**INPUT**
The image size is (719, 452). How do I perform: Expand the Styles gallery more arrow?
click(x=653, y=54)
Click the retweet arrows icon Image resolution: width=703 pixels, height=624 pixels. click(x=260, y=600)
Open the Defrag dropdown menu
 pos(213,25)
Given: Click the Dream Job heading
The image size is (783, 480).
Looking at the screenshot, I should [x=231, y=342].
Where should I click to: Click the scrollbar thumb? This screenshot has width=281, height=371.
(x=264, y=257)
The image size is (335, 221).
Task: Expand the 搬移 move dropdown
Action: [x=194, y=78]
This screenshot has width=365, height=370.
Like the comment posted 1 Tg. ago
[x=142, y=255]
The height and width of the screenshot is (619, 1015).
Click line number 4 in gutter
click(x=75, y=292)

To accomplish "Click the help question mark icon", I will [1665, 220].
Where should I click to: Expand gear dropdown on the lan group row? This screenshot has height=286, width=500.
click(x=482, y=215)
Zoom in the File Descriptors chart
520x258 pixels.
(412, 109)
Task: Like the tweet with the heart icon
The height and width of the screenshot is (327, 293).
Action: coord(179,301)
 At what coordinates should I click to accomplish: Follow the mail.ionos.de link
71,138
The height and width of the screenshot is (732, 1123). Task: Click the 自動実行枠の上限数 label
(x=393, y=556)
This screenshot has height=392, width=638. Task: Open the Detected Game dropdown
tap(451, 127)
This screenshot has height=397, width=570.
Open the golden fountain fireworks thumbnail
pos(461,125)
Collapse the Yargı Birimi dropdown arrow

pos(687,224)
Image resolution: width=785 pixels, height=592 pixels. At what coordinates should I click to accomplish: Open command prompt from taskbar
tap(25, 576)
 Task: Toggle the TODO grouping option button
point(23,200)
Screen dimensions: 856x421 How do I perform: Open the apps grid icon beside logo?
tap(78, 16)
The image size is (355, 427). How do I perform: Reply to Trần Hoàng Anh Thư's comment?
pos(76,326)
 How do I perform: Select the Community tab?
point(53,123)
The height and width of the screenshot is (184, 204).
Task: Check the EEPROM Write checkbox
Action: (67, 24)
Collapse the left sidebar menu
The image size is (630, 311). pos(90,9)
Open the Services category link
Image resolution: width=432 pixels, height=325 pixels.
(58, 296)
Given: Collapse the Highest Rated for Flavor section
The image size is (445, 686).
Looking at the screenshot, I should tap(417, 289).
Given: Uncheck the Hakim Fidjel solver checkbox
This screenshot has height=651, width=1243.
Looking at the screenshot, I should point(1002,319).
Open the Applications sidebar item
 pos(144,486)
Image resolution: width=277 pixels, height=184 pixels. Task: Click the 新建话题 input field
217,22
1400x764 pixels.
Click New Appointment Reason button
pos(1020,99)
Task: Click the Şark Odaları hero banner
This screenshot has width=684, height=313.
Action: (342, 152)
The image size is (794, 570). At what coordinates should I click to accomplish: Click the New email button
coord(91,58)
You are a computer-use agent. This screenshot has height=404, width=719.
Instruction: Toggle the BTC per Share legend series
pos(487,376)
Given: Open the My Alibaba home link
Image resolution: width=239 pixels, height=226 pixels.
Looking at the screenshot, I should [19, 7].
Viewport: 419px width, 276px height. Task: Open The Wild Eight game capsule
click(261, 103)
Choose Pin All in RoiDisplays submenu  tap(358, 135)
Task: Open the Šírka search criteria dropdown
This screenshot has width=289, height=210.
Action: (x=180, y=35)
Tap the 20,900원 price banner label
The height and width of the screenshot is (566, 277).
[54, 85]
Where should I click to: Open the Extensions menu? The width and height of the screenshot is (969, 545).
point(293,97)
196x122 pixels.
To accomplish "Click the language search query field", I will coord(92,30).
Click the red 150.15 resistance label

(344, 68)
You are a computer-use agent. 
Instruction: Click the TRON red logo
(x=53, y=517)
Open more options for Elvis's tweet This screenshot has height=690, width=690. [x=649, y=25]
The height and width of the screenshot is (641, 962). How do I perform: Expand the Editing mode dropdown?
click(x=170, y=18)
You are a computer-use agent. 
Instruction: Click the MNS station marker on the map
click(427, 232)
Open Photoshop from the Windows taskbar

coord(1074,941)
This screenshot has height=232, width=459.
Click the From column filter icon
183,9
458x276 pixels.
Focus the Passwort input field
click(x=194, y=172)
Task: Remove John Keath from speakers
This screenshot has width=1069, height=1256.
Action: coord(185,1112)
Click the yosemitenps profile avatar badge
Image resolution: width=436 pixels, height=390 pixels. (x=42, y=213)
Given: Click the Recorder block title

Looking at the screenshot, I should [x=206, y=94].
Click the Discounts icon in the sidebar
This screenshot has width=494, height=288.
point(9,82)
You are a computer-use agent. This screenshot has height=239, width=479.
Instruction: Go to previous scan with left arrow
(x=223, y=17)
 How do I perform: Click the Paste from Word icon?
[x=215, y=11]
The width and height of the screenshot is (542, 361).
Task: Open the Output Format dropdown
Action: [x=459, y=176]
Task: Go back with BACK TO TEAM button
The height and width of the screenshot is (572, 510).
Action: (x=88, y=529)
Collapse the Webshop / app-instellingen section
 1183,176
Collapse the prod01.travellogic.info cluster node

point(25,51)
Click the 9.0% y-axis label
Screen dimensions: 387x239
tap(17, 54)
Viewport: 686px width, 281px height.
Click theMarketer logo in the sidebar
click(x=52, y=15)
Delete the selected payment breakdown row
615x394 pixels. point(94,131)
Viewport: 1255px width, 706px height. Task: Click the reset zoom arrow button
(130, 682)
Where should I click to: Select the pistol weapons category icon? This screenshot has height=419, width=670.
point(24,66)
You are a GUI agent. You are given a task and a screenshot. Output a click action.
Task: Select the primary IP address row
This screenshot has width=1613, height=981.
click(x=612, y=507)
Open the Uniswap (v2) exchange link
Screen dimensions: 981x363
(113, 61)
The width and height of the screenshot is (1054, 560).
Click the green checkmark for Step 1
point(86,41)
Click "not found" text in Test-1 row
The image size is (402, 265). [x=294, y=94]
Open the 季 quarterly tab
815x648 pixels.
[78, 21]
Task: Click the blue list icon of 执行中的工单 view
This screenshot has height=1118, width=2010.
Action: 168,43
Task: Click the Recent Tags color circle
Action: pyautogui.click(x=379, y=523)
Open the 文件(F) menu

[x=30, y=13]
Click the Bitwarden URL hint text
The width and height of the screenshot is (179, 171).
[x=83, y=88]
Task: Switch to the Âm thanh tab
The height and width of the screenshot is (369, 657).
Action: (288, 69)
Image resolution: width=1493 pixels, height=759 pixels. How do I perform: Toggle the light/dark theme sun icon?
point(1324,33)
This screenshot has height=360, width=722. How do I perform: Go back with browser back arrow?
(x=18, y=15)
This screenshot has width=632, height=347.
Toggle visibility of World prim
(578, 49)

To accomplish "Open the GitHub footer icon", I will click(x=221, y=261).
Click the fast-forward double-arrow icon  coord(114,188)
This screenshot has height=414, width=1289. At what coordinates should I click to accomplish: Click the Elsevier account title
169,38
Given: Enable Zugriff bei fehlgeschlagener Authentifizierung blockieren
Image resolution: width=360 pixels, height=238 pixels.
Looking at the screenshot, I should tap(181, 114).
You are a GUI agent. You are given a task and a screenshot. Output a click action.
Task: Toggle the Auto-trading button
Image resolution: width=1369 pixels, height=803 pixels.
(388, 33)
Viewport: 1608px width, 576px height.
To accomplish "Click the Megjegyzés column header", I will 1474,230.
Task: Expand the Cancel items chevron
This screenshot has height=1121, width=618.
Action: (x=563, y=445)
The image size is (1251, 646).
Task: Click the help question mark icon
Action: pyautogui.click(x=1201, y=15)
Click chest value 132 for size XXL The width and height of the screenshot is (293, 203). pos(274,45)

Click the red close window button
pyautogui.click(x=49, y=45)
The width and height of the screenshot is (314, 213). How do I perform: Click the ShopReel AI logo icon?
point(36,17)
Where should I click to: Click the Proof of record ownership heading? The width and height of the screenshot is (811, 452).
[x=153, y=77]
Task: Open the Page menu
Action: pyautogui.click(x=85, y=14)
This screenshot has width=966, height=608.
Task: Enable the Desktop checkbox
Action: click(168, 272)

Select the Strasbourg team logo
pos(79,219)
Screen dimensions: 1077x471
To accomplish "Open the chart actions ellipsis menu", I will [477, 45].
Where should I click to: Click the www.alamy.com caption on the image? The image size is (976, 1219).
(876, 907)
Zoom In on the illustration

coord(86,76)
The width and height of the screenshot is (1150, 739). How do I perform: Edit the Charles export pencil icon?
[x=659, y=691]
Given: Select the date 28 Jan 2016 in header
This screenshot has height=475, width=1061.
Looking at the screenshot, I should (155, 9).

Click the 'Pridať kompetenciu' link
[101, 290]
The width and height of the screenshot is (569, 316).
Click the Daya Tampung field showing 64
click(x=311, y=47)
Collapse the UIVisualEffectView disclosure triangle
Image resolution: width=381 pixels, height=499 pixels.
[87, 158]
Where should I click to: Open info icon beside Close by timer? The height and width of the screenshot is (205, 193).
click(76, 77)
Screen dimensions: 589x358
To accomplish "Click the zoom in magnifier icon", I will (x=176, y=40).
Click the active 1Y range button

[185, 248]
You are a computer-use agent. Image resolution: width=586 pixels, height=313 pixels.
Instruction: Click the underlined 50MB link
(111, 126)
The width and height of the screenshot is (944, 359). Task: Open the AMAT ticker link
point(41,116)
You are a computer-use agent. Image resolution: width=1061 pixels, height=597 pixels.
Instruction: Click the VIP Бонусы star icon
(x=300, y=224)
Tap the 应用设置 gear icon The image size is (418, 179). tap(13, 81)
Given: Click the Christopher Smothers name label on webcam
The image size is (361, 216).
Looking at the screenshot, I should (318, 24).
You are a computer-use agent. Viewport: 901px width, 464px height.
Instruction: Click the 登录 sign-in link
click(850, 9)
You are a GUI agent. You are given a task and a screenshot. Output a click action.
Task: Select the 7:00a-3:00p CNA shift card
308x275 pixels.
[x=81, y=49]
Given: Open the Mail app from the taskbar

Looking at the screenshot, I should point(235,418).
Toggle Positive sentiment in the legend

**OBJECTIVE**
Format the lines from the line containing "Task: Toggle the TODO grouping option button" through the line containing "Action: (67, 24)" as a JSON list of strings, one string per line and no strings for blank lines.

**RESULT OF THE EXERCISE**
[
  " Task: Toggle the TODO grouping option button",
  "point(23,200)",
  "Screen dimensions: 856x421 How do I perform: Open the apps grid icon beside logo?",
  "tap(78, 16)",
  "The image size is (355, 427). How do I perform: Reply to Trần Hoàng Anh Thư's comment?",
  "pos(76,326)",
  " How do I perform: Select the Community tab?",
  "point(53,123)",
  "The height and width of the screenshot is (184, 204).",
  "Task: Check the EEPROM Write checkbox",
  "Action: (67, 24)"
]